Carbonitretação iónica
- Um método moderno realizado em condições de vácuo,
- Permite a modelagem precisa da camada de difusão,
- Utilizado na produção de peças com geometrias complexas e requisitos de precisão.
Outros tipos de impregnação por difusão
Além da carburação, nitretação e carbonitretação, vários outros processos de tratamento termoquímico envolvem a impregnação da superfície metálica com vários elementos para obter propriedades especializadas, tais como resistência a altas temperaturas, à corrosão, à erosão ou à oxidação.
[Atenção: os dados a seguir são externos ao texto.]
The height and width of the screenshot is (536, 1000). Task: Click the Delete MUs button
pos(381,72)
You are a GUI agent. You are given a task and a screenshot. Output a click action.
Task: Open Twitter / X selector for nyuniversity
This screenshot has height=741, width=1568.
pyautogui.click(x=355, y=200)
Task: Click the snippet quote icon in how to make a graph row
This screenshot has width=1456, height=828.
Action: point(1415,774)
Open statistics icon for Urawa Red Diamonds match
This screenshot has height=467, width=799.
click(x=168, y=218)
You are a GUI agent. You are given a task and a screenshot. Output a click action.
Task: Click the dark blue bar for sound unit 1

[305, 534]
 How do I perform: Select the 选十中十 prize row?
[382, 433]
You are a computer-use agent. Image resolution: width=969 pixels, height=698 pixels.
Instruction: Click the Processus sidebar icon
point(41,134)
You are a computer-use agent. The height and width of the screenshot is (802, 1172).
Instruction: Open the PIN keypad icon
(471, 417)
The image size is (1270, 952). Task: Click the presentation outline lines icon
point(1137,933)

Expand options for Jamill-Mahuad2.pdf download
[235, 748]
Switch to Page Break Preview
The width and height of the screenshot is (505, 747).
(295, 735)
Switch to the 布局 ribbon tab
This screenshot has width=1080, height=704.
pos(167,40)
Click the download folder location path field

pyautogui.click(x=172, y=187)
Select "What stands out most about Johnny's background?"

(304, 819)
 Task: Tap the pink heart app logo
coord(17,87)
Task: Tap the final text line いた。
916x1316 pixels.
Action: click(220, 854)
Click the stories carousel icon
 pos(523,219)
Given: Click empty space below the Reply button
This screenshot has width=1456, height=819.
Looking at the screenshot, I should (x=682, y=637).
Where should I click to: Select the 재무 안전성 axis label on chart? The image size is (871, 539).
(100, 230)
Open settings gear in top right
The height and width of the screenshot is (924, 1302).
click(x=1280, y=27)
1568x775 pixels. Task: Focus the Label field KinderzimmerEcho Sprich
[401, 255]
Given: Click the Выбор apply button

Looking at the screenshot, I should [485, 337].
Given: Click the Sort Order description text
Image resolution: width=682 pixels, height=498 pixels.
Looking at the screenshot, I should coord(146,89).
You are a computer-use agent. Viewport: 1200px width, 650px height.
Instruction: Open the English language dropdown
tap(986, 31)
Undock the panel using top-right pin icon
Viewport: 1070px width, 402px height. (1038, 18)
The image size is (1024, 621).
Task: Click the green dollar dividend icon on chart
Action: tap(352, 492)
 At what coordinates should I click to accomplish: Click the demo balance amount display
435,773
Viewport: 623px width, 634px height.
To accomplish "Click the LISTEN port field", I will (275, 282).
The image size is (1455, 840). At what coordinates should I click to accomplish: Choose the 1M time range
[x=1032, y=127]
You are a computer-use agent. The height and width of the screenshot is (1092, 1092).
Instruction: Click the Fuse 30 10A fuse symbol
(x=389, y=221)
Cada um destes processos permite que a camada superficial seja adaptada a condições de funcionamento muito específicas, nas quais os métodos padrão (tais como o endurecimento) se revelam insuficientes. A sua utilização aumenta frequentemente a vida útil e a fiabilidade de componentes essenciais em equipamentos que operam em ambientes extremos. Os mais importantes são apresentados abaixo:
Cromagem por difusão
Envolve a saturação da superfície metálica com crómio a alta temperatura (900 °C a 1100 °C). É realizada numa atmosfera gasosa (por exemplo, cloretos de crómio) ou em banhos de pó.
O cromagem por difusão cria uma camada de crometo de ferro, que é caracterizada por:
- muito boa resistência à corrosão e oxidação,
- dureza e resistência à abrasão,
- resistência a gases e produtos químicos agressivos.
Utilizado nas indústrias química, petroquímica e energética (por exemplo, tubos de caldeiras, válvulas, componentes de reatores).
Aluminização (aluminação)
Um processo de saturação de uma superfície com alumínio, geralmente a uma temperatura de 800 °C a 1050 °C. Leva à formação de compostos intermetálicos FeAl ou Fe₃Al. As suas principais vantagens incluem:
- alta resistência à oxidação em altas temperaturas,
- proteção contra erosão por gases e escórias metalúrgicas,
- melhor resistência à corrosão sob a influência de enxofre e cloretos.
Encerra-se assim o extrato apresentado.